The looked at both Minnesota and Delaware law, since United is a Delaware corporation. The law of both states, as does the law of New Jersey, require that a restrictive covenant to be enforceable protect a legitimate interest of the former employer and, be reasonable in scope and duration. Here the issue was whether the reading of the restrictive covenant advanced by United was narrowly tailored to protect United’s interest. The trial judge held that the restrictions were too broad.
Plaintiffs argue that their interpretation of the scope of the non-compete is reasonable because the non-compete specifically prohibits competition with activities, products, and services that Louro engaged in, participated in, or had confidential information about. Although Louro disclosed his non-compete prior to interviewing with Anthem and Anthem tailored a job to comply with Louro’s non-compete, Plaintiffs claim that these efforts are insufficient because Anthem’s proposed position only insulates Louro from business segments that he was responsible for (national accounts, the Aon/Hewitt Exchange, etc.) rather than activities that he engaged in (underwriting and corporate strategy).
However, the Agreements do not define “activities,” “engaged in,” or “participated in” and widely restrict any direct or indirect competition with Louro’s previous activities. This broad language appears to give Plaintiffs wide interpretive latitude and could be particularly limiting for an executive, like Louro, who engaged even on the fringes of discussions related United’s corporate strategy. The Court has concerns that, without a more precise definition, the prohibited business activity in the non-compete agreement goes too far and is likely unreasonable unless interpreted more narrowly.
United claims under state trade secrets law and the federal Defend Trade Secrets Act, 18 U.S.C. 1836, also were insufficient to win a preliminary injunction. United did not contend that Louro had improperly taken trade secrets, but relied instead on the doctrine of inevitable disclosure. United argued that based on Louro’s knowledge of United’s pricing strategies, formulas and pricing factors, he could not perform his duties at Anthem without disclosing United’s trade secrets.
Courts consider several factors to determine whether a movant has demonstrated the likelihood of inevitable disclosure, including the degree of competition between the current and former employers; the extent to which the employee’s new position is similar to the position they held with the former employer; the actions that the new employer has taken to prevent the employee from using or disclosing the former employer’s trade secrets; and whether the movant has demonstrated any wrongdoing or nefarious motives on the part of the employee.
Here, Plaintiffs have demonstrated neither misappropriation … nor improper use or disclosure under Delaware law, and their pleadings do not meet the high bar for inevitable disclosure.

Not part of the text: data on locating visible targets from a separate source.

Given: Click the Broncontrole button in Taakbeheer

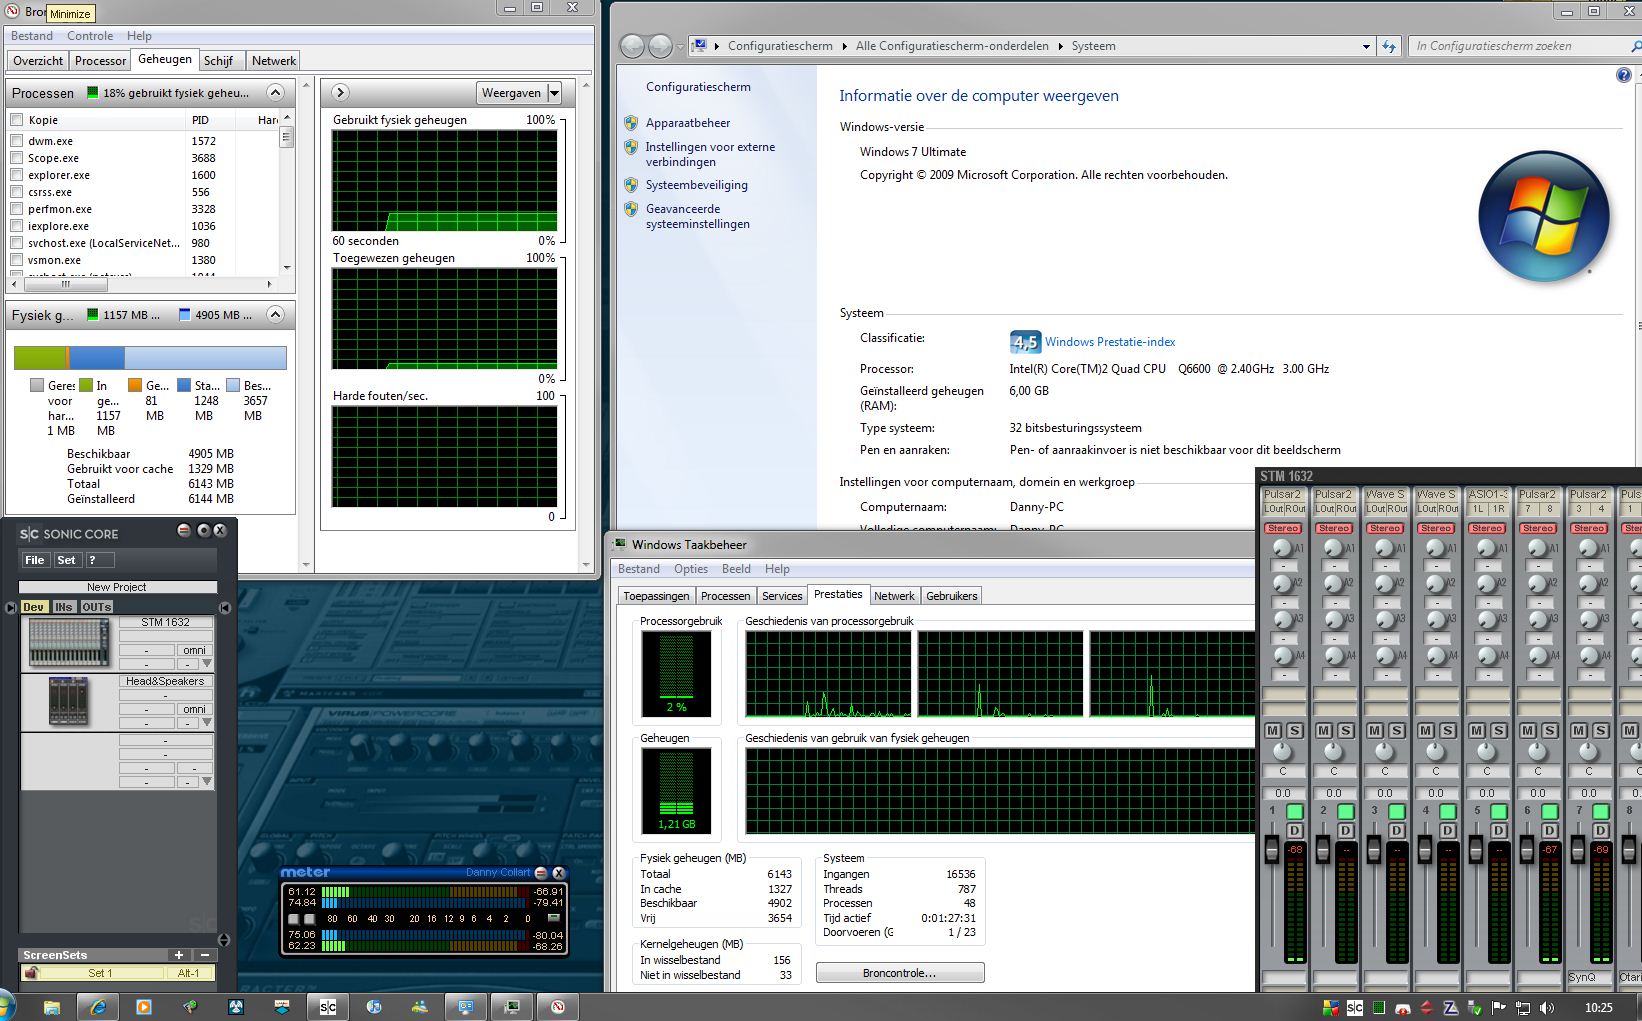Looking at the screenshot, I should (898, 972).
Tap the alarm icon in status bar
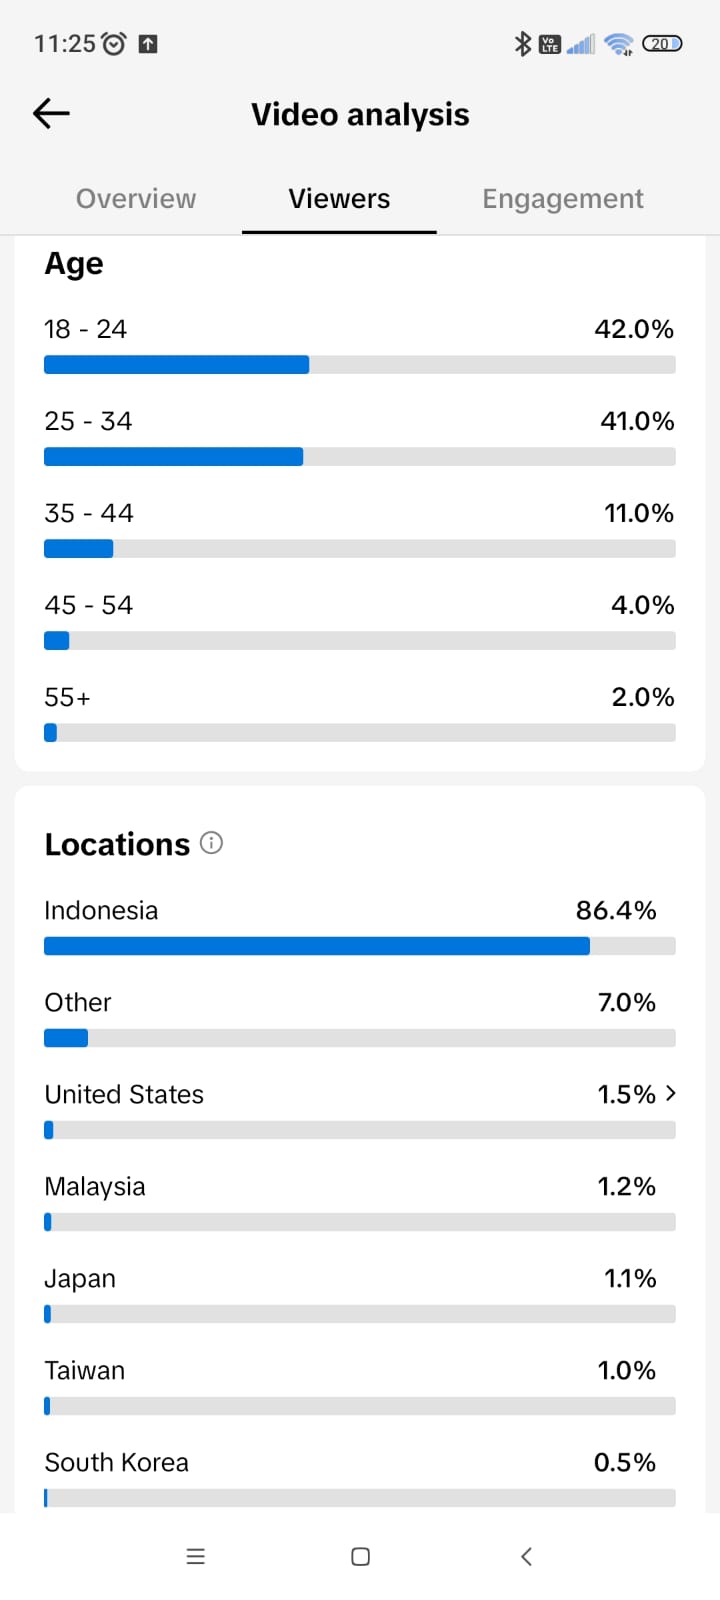This screenshot has width=720, height=1600. (x=115, y=44)
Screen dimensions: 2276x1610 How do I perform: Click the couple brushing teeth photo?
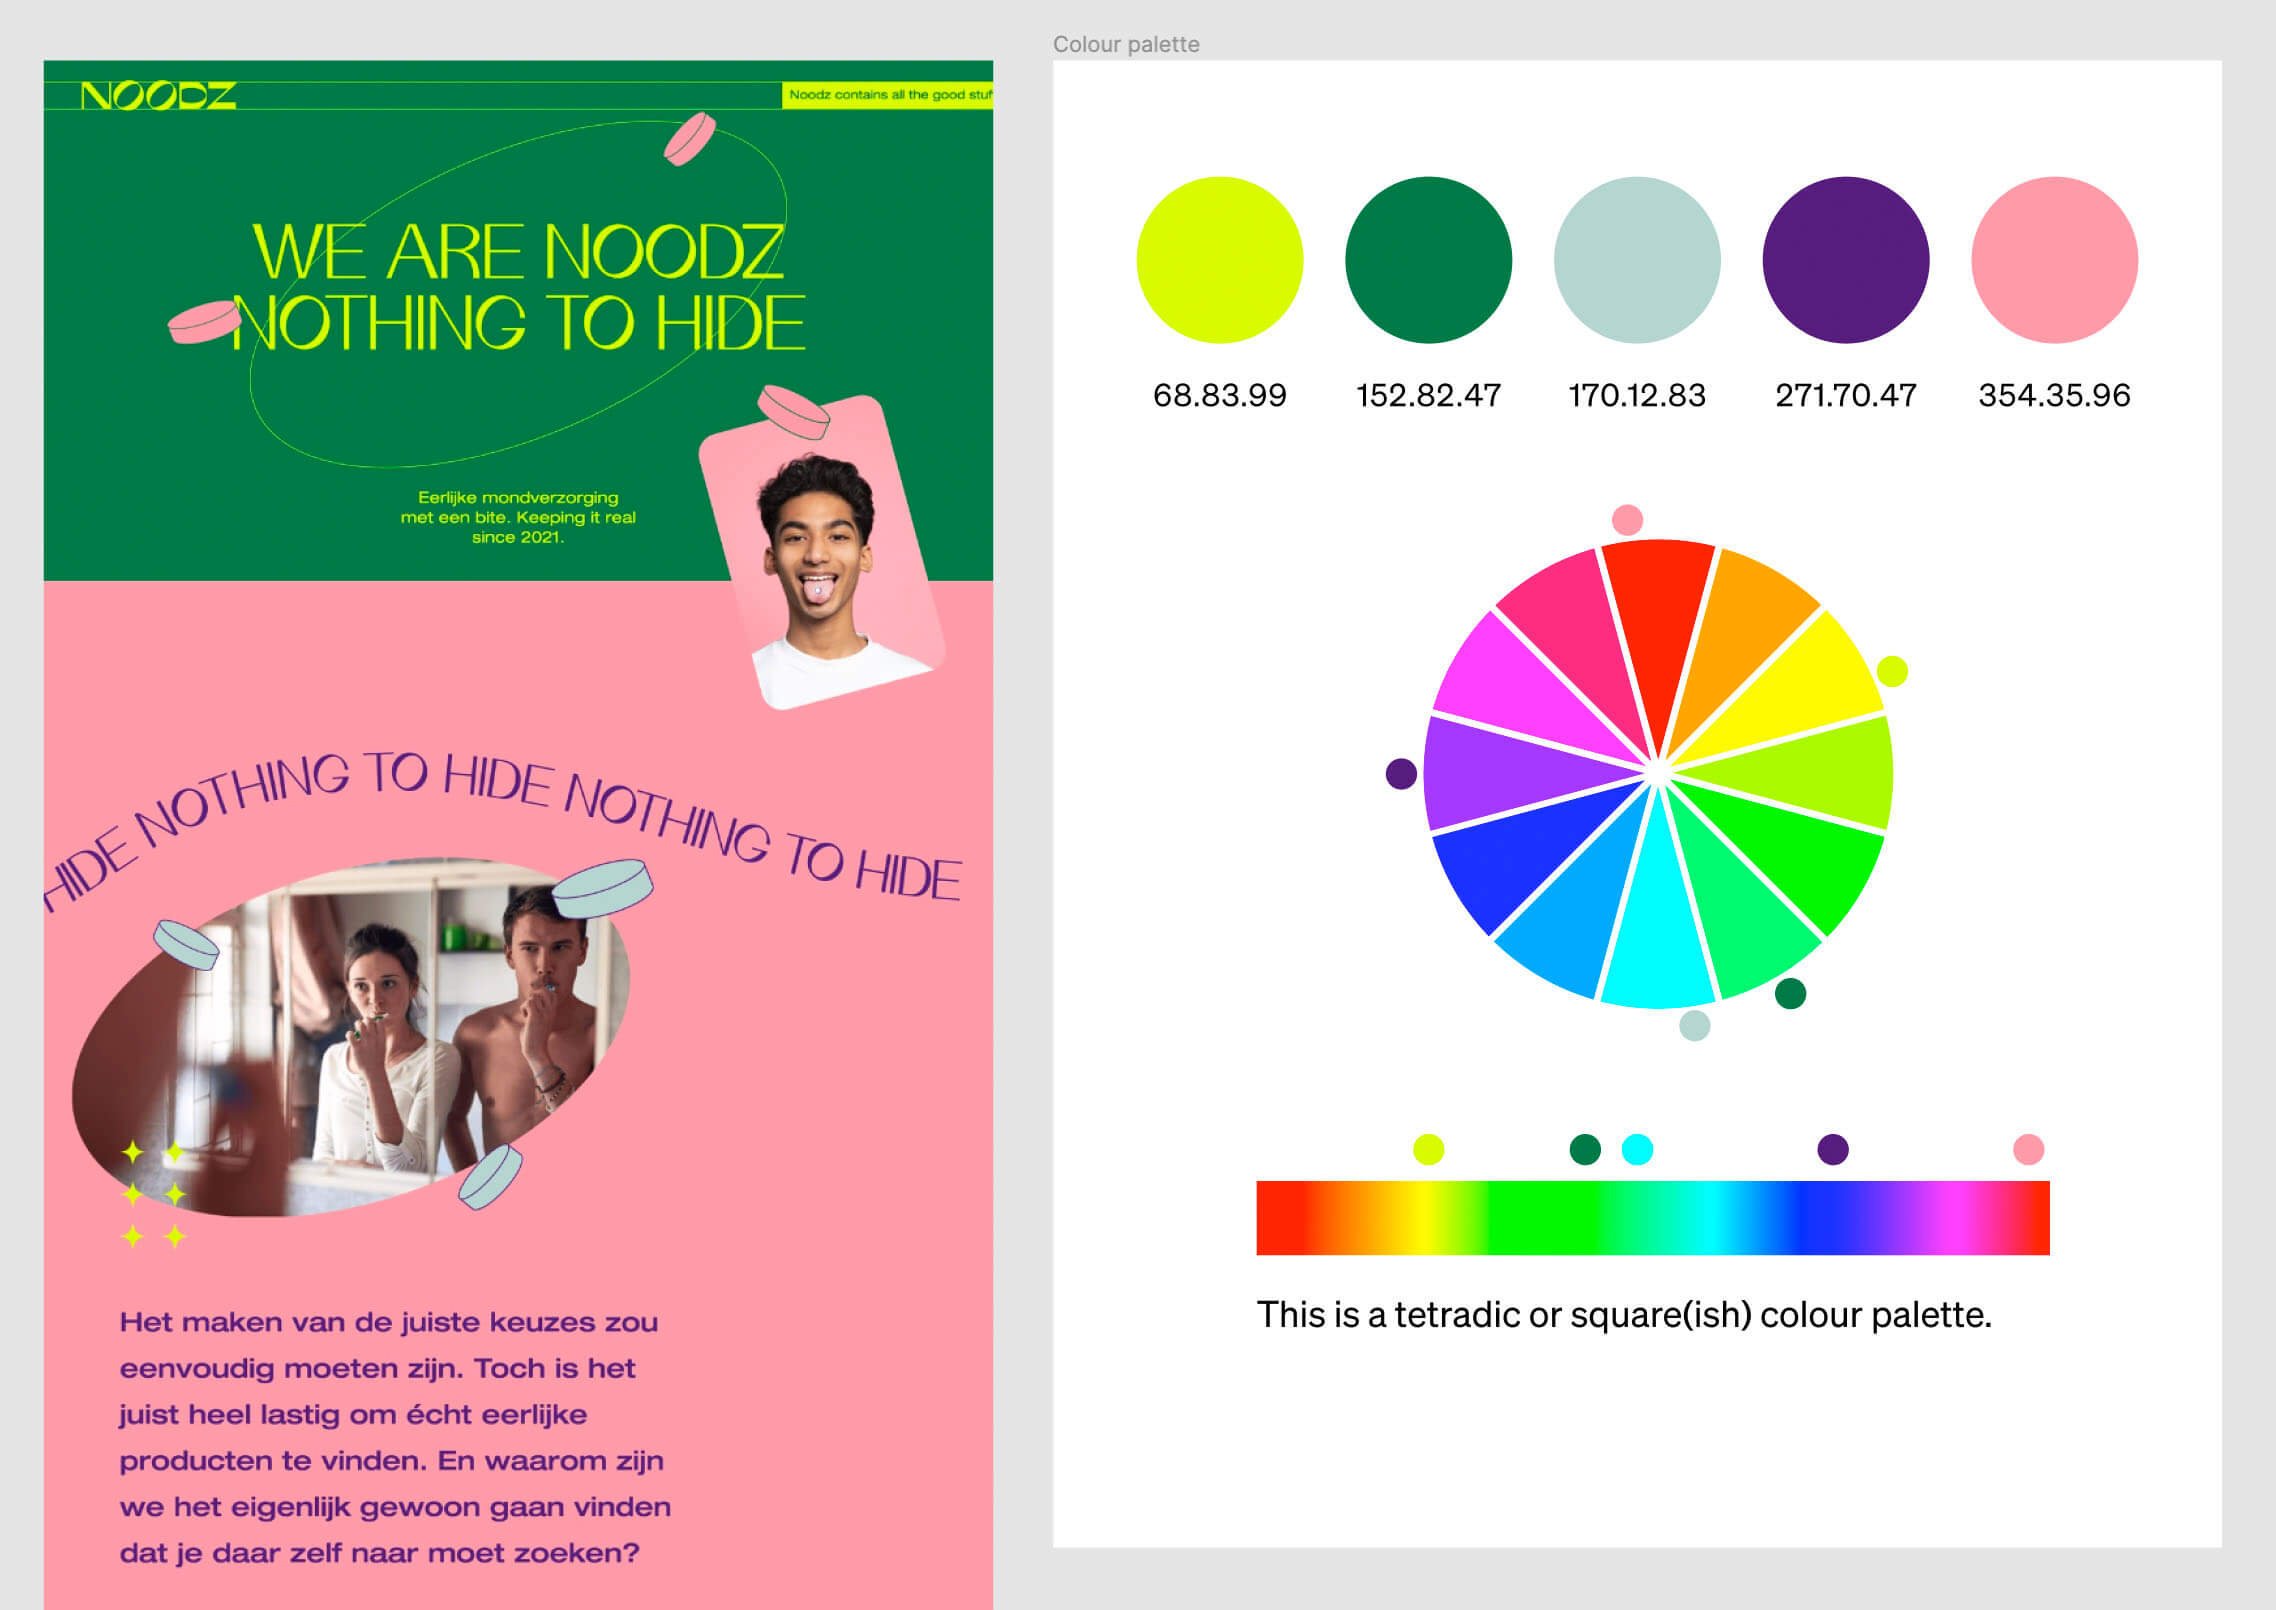click(x=400, y=1040)
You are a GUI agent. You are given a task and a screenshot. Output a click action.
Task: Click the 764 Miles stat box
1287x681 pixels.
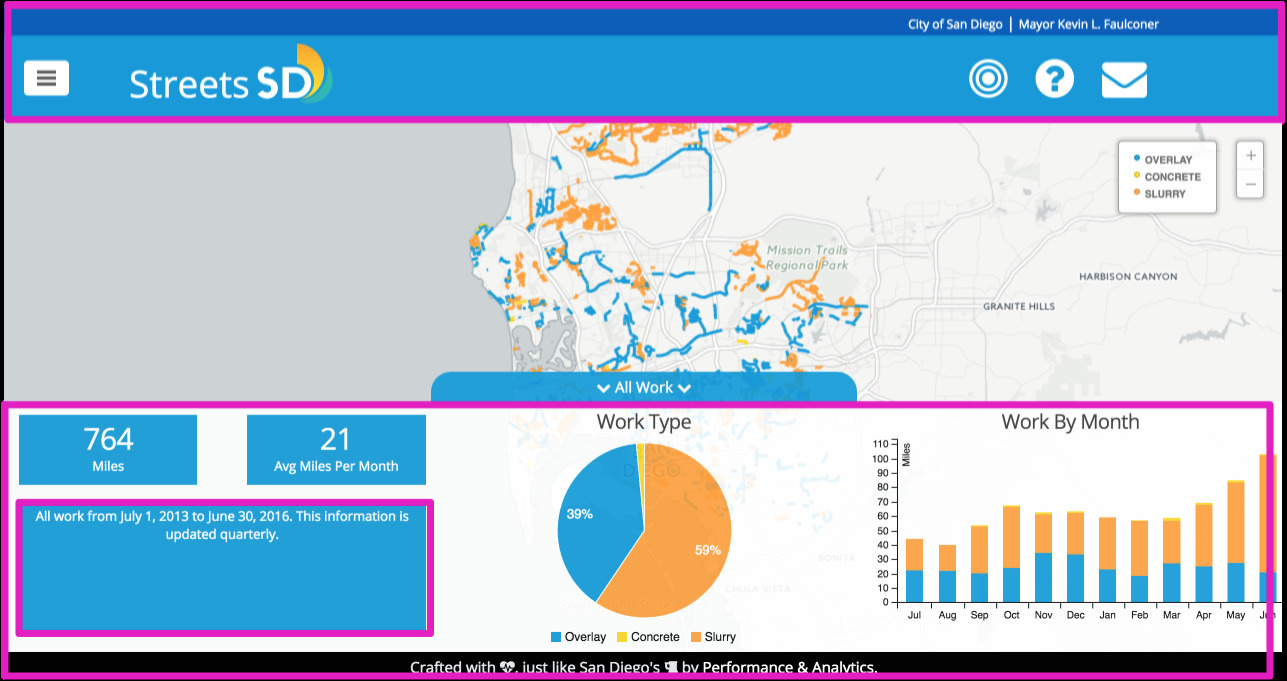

United and Anthem are certainly competitors, but Louro’s position at Anthem is significantly different from his position at United. Further, the Court relies upon Anthem’s and Louro’s representations that both parties will take affirmative measures to prohibit Louro from disclosing any of United’s proprietary information, levying possible termination from his position at Anthem as a deterrent. United has also not demonstrated any nefarious motives on Louro’s part. United must show more to warrant injunctive relief. Accordingly, the Court finds that Plaintiffs are unlikely to prevail on their trade secret claims.
The holding in this case is a good example of the fit that is often required between the competitive interest that needs protection and the competitive activity at issue. Courts that are fashioning a remedy are often unlikely to enjoin conduct without the close fit that demonstrate that enforcement is reasonable, tightly framed and no broader than necessary.